Sunday, May 2, 2010

Talk To Her Proves That "Nothing Is Simple"


Talk to Her

Hable Con Ella
(Spanish Title)
Release 2002

Slowly, dramatically, a red stage curtain is drawn on the screen to reveal a stage where seemingly lost female dancers perform a wrenching and psychological dance on a cluttered stage as a frantic male dancer attempts to protect them from bodily harm. And so, Talk to Her, a film written and directed by Spanish filmmaker Pedro Almodovar, begins.

Winner of the Academy Award for both Best Original Screenplay and Best Director in 2003, this film left me with tears in my eyes, and a smile on my face. In short, it managed to draw hopeful promises out of tragic circumstances.

The story, told in a combination of past memories and present occurrences, follows the most unusual love stories of two couples. I say unusual because, for the majority of the film, both Marco and Benigno's love interests, Lydia and Alicia respectively, are in comas. Both men practically live beside the bed of their comatose beloved, and form a conflicted bond of friendship as Benigno schools Marco on the challenges of loving a comatose woman with little truths like “A woman's brain is a mystery, and in this state even more so.”

Benigno, Alicia, Marco, and Lydia take in the scenery.

The film is by no means a realist's attempts to convey raw tragedy. On the contrary, it is surreal in nature, a combination of dreams, performances, and realities. Colors are saturated, music is emphasized, stories are retold. During a climactic moment, Lydia, a matador, performs a slow motion bull fight. We watch Alicia, a dancer, practice her craft daily. All of the characters also attend concerts and ballets, in which they themselves become “viewers” within the film itself.

Lydia performs her final feat as a matador.

However, though these events draw attention to the fact that we, as viewers, are watching a dramatic performance, a dance among the various characters, it doesn't make the story any less compelling. On the contrary, one of the strongest moments of the film was when Benigno finished retelling the plot of a seemingly silly silent movie, and our suspicions are confirmed that he possesses an unnatural obsession with the comatose Alicia, foreshadowing the events that follow.

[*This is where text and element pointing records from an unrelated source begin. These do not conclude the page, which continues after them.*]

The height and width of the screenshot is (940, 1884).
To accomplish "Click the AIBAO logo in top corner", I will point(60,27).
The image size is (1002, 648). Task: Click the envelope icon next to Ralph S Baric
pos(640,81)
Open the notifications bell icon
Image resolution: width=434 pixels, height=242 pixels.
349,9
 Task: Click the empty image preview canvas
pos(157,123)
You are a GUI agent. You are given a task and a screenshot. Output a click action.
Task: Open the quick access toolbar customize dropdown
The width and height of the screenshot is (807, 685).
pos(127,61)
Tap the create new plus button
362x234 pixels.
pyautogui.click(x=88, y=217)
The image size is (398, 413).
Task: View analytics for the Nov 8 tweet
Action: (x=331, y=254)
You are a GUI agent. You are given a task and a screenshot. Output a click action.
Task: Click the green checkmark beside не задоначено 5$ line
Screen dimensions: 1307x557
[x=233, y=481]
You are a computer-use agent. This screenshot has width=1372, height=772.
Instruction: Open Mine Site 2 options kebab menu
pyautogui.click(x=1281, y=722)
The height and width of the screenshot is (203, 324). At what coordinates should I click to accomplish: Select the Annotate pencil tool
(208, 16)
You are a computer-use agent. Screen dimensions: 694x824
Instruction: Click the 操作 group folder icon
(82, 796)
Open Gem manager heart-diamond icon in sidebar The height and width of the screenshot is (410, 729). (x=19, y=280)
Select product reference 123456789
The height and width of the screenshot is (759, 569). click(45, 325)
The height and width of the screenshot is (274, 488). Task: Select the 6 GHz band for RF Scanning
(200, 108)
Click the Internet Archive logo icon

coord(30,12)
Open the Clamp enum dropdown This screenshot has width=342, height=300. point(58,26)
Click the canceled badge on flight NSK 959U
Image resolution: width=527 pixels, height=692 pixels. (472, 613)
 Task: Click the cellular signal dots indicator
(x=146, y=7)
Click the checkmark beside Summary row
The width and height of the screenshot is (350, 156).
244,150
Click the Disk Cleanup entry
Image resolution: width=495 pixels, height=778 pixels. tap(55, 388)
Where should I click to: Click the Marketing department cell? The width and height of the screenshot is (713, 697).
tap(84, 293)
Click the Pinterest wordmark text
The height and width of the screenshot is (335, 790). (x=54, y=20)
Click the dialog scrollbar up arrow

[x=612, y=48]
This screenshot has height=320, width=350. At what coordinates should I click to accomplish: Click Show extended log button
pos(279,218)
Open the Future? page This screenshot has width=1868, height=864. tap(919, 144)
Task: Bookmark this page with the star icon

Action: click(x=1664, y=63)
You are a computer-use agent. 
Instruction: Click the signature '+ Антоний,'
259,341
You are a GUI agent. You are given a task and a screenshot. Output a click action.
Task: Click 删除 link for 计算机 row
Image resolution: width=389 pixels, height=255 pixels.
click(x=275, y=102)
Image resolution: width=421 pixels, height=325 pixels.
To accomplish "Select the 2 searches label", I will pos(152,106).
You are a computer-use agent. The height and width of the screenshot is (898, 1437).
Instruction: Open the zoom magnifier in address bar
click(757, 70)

Alicia is beautiful, even in her perpetual sleep.

Somehow, even in a film which touches on loneliness, guilt, obsession, death, and loss, Almodovar still succeeds in incorporating moments of laugh-out-loud humor in unobtrusive ways. I couldn't help but laugh at the framed photo of Benigno's mother's wedding day photo in which the groom had been unceremoniously cut out, the oversized Betty Boop t-shirt Benigno lounges in (probably a token from his deceased mother), and the recreated silent movie in which a man who has shrunk to just inches in height has a field day with the body of his sleeping, normal-sized lover.

Benigno, watching the outside world from inside his mother's home.

This film, with its vacillations between life and death, love and abuse, friendship and betrayal, bodies and souls, may leave you questioning what makes someone “alive” and what is “normal” in love. However, as Alicia's ballet teacher states as the film ends (with the characters watching a performance, of course), “Nothing is simple. I'm a ballet mistress, and nothing is simple.”


Benigno and Marco, with tears in his eyes, at the opening dance performance.